Sunday 13 September 2009

Report from UNITE Manchester Area Activists Conference

My Area Conference took place on Thursday. It was a chaotic affair, demonstrating that the arrangements for the new UNITE structures have not been communicated clearly enough to activists, and also that the fudges between "Amicus" and "TGWU" approaches have produced a camel that doesn't serve the membership as well as it should. I hope activists are considering how to improve matters when we finally get to our first rules conference.

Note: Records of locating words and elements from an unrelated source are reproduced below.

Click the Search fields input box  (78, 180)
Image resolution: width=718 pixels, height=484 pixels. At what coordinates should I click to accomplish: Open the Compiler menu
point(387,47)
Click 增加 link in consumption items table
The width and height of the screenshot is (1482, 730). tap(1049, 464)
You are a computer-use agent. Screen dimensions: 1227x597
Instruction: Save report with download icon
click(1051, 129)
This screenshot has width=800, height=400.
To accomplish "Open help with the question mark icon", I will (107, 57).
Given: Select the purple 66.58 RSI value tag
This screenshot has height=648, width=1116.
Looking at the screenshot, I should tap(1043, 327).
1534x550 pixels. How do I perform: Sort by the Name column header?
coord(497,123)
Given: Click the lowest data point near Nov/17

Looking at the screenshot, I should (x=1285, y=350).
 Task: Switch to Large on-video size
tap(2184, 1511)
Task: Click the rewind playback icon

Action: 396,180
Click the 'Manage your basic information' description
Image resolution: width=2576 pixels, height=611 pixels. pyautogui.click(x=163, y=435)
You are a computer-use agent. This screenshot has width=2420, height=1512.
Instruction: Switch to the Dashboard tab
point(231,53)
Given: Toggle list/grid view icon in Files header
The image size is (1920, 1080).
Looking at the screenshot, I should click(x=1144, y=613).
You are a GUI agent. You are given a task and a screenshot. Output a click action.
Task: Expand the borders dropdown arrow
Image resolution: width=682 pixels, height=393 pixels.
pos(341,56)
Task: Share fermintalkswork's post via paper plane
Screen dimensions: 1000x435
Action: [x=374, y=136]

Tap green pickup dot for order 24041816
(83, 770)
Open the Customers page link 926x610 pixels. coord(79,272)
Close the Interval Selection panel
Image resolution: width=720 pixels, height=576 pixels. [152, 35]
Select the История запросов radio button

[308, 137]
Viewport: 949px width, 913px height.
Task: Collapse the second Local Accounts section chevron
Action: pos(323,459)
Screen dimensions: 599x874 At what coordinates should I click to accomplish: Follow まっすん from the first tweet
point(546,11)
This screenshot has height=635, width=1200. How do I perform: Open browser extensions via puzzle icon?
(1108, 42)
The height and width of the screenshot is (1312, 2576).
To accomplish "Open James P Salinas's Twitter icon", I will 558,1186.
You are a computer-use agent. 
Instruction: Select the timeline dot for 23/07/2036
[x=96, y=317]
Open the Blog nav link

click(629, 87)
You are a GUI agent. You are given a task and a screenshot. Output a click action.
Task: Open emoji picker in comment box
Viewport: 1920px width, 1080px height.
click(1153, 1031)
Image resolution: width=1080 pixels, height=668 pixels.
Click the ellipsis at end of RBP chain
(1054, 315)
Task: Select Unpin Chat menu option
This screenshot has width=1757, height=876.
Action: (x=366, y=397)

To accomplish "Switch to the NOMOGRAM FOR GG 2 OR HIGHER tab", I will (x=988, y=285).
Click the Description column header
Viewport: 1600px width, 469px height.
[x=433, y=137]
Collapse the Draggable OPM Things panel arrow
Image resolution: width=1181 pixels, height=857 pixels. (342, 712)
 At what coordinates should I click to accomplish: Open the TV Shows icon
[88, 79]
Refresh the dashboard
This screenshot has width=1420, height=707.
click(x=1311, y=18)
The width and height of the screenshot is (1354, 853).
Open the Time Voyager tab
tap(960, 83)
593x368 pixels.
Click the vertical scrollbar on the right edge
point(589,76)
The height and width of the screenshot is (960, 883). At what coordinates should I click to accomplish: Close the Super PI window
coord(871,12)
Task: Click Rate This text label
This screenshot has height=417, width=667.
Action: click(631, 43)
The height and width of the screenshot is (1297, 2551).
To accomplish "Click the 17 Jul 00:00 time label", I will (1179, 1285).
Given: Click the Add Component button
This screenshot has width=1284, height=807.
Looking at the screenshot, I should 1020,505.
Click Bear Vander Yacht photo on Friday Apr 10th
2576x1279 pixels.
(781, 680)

Conference agreed motions:

  1. against the practice in construction of management "parachuting" in stewards who had not been elected by members
  2. against blacklisting and the unsupervised use of the Regulation of Investigatory Powers Act (RIPA) by local authorities to snoop on workers
  3. highlighting the FT report of the vote by the UNITE delegation at the Labour Party policy forum in Warwick for privatisation of the NHS (against union policy) and calling for a report of the decision along with a list of the delegates to be made available to members
The conference elected the Manchester Area Activists Committee:
  1. Alan Aspen
  2. Andy Ford
  3. Anna Cropper
  4. Arthur Adshead
  5. Barrie Eckford
  6. Colin Trowsedale
  7. Dave Quayle
  8. Debra Green
  9. Ian Allinson
  10. Jackie Cook
  11. Jane Knox
  12. Jason Phillips
  13. John Hughes
  14. Lou Ashton-Hurst
  15. Martin Brown
  16. Nick Parnell
  17. Paul Dale
  18. Pauline Bradburn
  19. Peter Bury
  20. Raul Burke
  21. Steve Pollard
  22. Terry Abbott
The Committee then met briefly and elected Terry Abbott and Pauline Bradburn as delegates to the North West Regional Committee. I was very pleased that the Committee was able to elect from its number to all the Equalities places. I don't think it's appropriate to post the names here.


Demos said...

Hi Ian,

Good to see your coverage of activist area conferences.

But as an EC member are you concerned about the dramatic drop in Unite membership?

At this site there's the suggestion that the SEIU-organising (former T&G-side) might be to blame:

As a strong grass-roots activist I'm interested in what you think.

Ian said...

Of course I'm concerned about the drop in membership, but the figures you quote on your web site are ridiculous.

Most of the drops are about cleaning up membership records of people who haven't been paying subs for years. A long overdue piece of political honesty in my opinion.

To try to blame this on the SEIU, which has plenty of faults I'm sure, looks more like you're grinding an axe than trying to look reality in the face.

There is, however, a drop in paying membership as well. This reflects the fact that our recruitment hasn't kept pace with the rate of membership loss due to members retiring and in recent months, leaving when they lose their jobs.

In my opinion, unions can grow in a recession, if they are seen as effective in resisting the attempts of employers to make working people pay the price of a recession we didn't create. We're having great success in some areas, but nowhere near widely enough.

I think strengthening the activist base and putting the emphasis heavily on campaigning and organising (not merely servicing or recruitment) is the key to making unions more effective. If they prove effective they will grow too.

Demos said...


No complaints about honesty regarding membership figures - agree that deadwood needs to be removed.

But the 1.9M and 1.6M are the last two years figures submitted to the Certification Officer.

And as you would know as an EC member the July 09 UNITE EC report states that membership stands at 1,334,167.

Raises the question - is the close relationship with SEIU and wholesale adoption of their organising model working for Unite?

As an EC member are the EC challenging the performance of the organising department and holding it to account?

Demos said...

Further to my query see what Unison NEC members are starting to ask in relation to their Union's relationship with SEIU:

Some questions more relevant to Unison than Unite but the replies will be interesting.

Ian said...

It's healthy that there should be a debate about organising strategy - it's crucial for our future. I think it's great that unions are trying to grasp this nettle, but none are getting it perfect.

Frankly Demos, your comments seem more like an attempt to plug an obscure web site obsessed with the SEIU than any constructive contribution to the debate about how we can do better.

I'll continue to post genuine comments, whether I agree with them or not, but future posts which don't really say anything apart from trying to generate web traffic will be blocked.